Canada’s economy grew 0.1% in March and 0.3% in Q1. Annualized GDP came in at 1.2% in March.
This data was underwhelming. You can see the growth trend flattened since accelerating in 2009.
This data, while not a big surprise, did pressure the Canadian Dollar.
USD/CAD was edging lower before the GDP release, but rallied immediately after the data became available to the public.
This week’s price action has been choppy but bearish, retreating from last week’s high of 1.0941 down to 1.0822 before the GDP reaction. If the GDP reaction does not extend above the current falling trendline seen in the 1H chart, look for traders to fade USD/CAD further to end the session, or begin the Monday session.
A break above the trendline neutralize this week’s bearish market, but a break above 1.0885-90 area will be needed to open up a bullish outlook in the 1H chart, which would at least bring the 1.0941 resistance in sight.
Looking at the daily chart, you see that a break above 1.0941 opens up 1.1053.

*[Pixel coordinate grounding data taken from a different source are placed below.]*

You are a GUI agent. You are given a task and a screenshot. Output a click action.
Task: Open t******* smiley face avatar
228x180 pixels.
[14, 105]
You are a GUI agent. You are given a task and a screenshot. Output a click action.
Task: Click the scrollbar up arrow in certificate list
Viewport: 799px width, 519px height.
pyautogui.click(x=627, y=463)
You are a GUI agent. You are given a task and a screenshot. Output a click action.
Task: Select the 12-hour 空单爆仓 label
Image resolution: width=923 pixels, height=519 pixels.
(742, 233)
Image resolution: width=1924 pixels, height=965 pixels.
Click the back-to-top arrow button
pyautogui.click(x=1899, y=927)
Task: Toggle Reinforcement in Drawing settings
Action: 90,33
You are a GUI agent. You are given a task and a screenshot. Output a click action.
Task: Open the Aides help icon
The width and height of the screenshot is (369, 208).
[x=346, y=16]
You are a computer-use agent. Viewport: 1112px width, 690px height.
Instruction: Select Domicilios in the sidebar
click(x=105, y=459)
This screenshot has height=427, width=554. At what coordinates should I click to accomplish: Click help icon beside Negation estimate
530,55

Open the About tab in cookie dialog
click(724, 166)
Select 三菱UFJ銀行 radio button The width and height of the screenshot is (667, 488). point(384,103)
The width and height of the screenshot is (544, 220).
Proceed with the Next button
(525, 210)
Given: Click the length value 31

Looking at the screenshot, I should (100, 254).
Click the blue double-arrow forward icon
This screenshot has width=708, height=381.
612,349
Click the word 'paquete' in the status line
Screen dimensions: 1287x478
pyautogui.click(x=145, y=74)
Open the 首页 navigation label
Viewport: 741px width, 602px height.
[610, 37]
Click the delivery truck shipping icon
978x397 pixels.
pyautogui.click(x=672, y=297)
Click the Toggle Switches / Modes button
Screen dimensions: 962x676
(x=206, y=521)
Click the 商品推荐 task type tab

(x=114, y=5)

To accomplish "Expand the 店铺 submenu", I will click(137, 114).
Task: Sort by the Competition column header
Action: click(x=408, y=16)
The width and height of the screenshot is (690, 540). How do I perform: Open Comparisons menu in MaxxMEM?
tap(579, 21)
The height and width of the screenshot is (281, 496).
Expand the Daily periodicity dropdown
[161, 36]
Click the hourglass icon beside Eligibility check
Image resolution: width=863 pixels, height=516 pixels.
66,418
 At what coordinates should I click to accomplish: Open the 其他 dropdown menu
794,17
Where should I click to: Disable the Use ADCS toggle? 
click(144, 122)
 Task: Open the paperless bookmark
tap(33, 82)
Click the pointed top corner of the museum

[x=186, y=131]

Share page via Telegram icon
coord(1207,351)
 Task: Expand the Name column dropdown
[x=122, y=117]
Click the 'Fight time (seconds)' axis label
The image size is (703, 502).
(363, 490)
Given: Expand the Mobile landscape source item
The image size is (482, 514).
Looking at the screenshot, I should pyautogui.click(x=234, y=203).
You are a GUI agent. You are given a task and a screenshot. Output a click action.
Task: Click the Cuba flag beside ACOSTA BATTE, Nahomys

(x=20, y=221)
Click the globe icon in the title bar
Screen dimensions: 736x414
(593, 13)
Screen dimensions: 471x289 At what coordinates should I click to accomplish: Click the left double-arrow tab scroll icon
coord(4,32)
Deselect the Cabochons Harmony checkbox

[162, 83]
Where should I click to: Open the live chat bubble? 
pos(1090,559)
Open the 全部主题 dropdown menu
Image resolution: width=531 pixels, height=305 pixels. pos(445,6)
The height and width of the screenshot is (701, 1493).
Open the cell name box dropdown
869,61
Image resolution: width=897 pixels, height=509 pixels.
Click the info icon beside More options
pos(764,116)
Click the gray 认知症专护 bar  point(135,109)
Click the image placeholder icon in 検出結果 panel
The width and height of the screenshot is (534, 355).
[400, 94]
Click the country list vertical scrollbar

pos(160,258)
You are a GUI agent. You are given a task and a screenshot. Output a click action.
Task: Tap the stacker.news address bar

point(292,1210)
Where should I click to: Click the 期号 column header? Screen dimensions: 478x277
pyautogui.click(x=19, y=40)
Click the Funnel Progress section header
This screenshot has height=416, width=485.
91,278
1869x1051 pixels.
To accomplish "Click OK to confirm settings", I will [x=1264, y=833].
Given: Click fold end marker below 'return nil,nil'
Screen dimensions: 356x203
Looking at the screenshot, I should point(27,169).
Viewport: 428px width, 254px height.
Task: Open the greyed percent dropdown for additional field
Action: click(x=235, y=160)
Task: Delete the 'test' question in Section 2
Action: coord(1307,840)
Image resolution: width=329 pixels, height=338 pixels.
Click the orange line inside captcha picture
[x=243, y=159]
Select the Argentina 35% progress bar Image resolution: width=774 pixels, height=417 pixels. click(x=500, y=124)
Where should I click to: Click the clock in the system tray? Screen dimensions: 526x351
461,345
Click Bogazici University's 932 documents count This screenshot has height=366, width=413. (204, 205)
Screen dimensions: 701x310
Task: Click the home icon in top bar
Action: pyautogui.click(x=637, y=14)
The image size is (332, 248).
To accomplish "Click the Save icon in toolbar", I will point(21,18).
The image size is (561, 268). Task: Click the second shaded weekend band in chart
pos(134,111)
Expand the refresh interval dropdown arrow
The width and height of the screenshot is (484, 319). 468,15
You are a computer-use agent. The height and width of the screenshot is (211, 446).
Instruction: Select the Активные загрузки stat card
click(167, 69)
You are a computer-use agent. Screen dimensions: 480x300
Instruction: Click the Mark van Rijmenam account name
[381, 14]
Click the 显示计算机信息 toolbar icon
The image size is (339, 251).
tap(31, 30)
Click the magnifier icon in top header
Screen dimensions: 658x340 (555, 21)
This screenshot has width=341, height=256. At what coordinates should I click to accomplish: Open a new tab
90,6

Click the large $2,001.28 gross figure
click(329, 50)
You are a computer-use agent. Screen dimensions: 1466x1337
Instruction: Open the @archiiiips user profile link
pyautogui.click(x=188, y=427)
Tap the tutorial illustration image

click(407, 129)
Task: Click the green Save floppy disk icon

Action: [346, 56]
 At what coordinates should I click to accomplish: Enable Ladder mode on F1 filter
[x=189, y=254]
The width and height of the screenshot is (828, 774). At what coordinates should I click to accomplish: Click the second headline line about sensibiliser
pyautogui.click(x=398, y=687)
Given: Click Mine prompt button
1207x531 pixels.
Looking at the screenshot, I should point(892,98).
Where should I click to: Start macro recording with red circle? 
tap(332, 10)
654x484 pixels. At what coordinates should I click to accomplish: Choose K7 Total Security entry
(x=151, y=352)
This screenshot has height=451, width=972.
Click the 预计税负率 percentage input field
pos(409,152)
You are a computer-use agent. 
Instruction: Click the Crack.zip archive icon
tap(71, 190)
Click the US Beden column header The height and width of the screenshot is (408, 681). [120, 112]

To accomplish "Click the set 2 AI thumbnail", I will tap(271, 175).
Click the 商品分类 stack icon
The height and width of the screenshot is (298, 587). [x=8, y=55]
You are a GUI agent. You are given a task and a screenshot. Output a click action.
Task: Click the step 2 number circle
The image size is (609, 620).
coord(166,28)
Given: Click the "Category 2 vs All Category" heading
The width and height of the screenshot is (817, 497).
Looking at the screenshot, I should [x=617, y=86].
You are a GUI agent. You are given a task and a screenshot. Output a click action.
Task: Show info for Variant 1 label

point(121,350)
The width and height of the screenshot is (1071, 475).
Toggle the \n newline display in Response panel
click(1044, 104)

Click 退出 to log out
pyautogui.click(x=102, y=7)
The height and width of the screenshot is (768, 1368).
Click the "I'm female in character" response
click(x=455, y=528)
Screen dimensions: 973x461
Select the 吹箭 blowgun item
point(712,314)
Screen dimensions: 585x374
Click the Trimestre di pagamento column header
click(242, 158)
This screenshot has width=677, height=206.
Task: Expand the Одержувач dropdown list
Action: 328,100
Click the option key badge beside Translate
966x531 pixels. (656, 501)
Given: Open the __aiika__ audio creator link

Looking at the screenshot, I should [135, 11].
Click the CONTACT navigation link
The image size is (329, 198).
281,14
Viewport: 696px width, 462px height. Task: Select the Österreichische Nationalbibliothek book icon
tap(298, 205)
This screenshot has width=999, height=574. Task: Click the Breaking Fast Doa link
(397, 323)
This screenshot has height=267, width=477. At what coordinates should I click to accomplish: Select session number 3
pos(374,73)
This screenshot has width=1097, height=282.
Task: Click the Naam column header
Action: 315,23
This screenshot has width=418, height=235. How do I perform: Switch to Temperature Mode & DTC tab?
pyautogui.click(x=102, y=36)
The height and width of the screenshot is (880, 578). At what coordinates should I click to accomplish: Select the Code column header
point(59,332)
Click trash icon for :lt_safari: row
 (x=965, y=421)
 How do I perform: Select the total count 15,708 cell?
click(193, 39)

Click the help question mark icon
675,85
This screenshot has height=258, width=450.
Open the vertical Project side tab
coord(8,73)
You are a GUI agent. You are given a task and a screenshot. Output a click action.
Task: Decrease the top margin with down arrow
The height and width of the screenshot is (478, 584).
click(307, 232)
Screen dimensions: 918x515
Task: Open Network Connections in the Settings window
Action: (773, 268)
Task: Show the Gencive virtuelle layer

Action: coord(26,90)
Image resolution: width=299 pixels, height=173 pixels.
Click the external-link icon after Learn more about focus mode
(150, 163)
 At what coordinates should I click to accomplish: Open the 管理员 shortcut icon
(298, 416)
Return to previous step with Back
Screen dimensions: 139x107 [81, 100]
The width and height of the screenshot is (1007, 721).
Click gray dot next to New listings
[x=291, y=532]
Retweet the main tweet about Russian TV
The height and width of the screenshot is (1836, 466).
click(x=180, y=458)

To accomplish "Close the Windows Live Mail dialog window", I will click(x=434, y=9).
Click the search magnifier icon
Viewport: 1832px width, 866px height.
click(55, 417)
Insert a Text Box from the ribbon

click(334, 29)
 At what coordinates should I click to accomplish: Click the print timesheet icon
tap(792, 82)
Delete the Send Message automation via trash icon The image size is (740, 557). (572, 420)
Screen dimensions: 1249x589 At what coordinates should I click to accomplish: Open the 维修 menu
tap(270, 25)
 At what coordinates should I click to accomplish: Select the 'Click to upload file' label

However, if price breaks below 1.0810, we have the 1.0737-50 area as a near-term target. Below that the 1.0585-1.06 area comes into play.
Because USD/CAD is at the crossroad between a 2013 rally, and a 2014 consolidation that is turning bearish, we should look at USD/CAD without directional bias. Note that price is trapped between the 200-,100-,50-day moving averages, another sign of non-direction.
In this environment, let’s limit the bullish outlook to 1.0941 and 1.1053. The bearish outlook will have a big challenge in the 1.0735-50 area.